Two pieces of legislation cover the care and treatment of patients with disorders of the brain or mind. The Mental Health Act (1983) deals with compulsory assessment and treatment of people with mental illnesses, while the Mental Capacity Act (2005) deals with people who are unable to make decisions about their medical treatment for themselves for various reasons.
Mental Health Act
Definition of mentally ill or mental illness
According to the 1983 Mental Health Act, mental illness is undefined. However, in practice it includes conditions such as schizophrenia, bipolar disorder, depression, psychosis and organic brain syndromes. Mental impairment is defined as ‘a state of arrested or incomplete development of mind which includes significant impairment of intelligence and social functioning and is associated with abnormally aggressive or seriously irresponsible conduct on the part of the person concerned’. A psychopathic disorder is defined as ‘a persistent disorder or disability of mind which results in abnormally aggressive or seriously irresponsible conduct on the part of the person concerned’. The Act does not cover promiscuity or other immoral conduct, or sexual deviancy, which in the past could result in incarceration in psychiatric hospitals or dependence on drugs or alcohol.

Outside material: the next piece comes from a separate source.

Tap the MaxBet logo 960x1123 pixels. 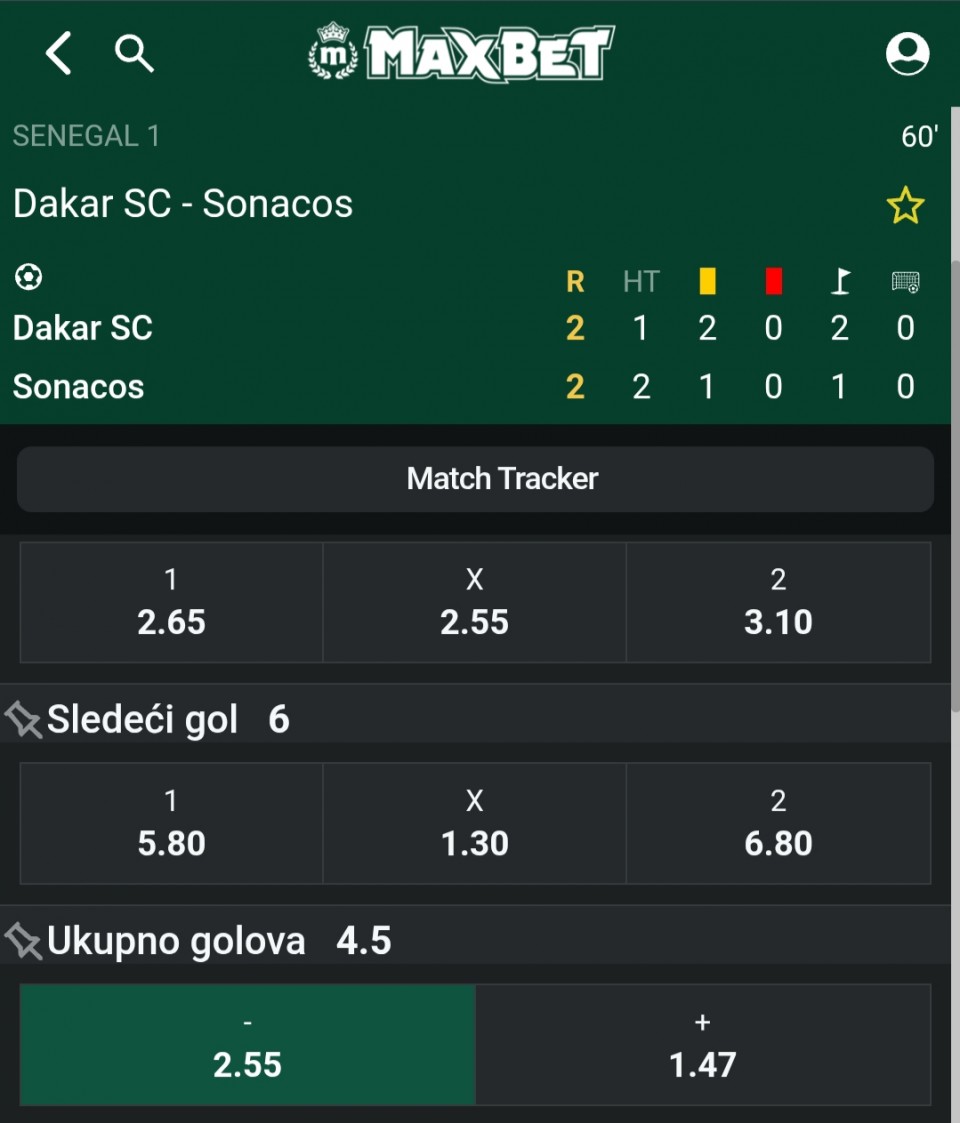click(461, 53)
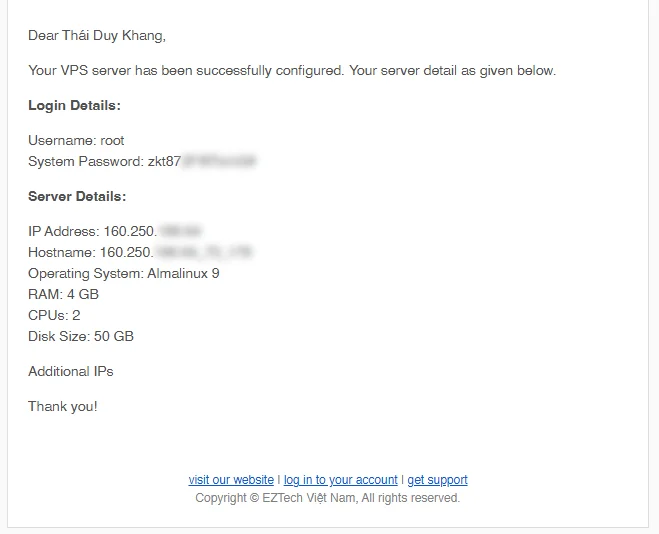Viewport: 659px width, 534px height.
Task: Open the 'get support' link
Action: tap(437, 479)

Detention of patients with mental illness
The Mental Health Act 1983 provides legislation with regard to the management of patients with a mental illness unwilling to be admitted or detained in hospital voluntarily, where this would be in the best interests of the health and safety of patients and others. For the purposes of the Act, patients in the ED are not considered inpatients until they are admitted to a ward. In order for legislation to be imposed it is necessary for two conditions to be satisfied: the patient must be suffering from a mental illness and emergency hospital admission is required because the patient is considered to be a danger to themselves or others.
Detention under the Mental Health Act does not permit treatment for psychiatric or physical illness. Treatment can be given under common law where the patient is considered to pose a serious threat to themselves or others. Otherwise all treatment must be with the patient’s consent.
Section 2 of the Mental Health Act facilitates compulsory admission to hospital for assessment and treatment for up to 28 days. The application is usually made by an approved social worker or the patient’s nearest relative and requires two medical recommendations, usually from the patient’s general practitioner and the duty senior psychiatrist (who is approved under Section 12 of the Mental Health Act). In the ED, the responsibility for coordinating the procedure often lies with the emergency physician.
Section 3 of the Mental Health Act covers compulsory admission for treatment. Once again, recommendations must be made by two doctors, one of whom is usually the general practitioner and the other a psychiatrist approved under Section 12 of the Act. The application is usually made by an approved social worker or the patient’s nearest relative. Detention is for up to 6 months but can be renewed.
Section 4 of the Mental Health Act covers emergency admission for assessment and attempts to avoid delay in emergency situations when obtaining a second recommendation could be dangerous. It requires the recommendation of only one doctor, who may be any registered medical practitioner who must have seen the patient within the previous 24 h. The order lasts for 72 h. Application can be made by the patient’s nearest relative or an approved social worker. In practice, the application of Section 4 of the Mental Health Act rarely happens. Usually Section 2 or 3 is the preferred option.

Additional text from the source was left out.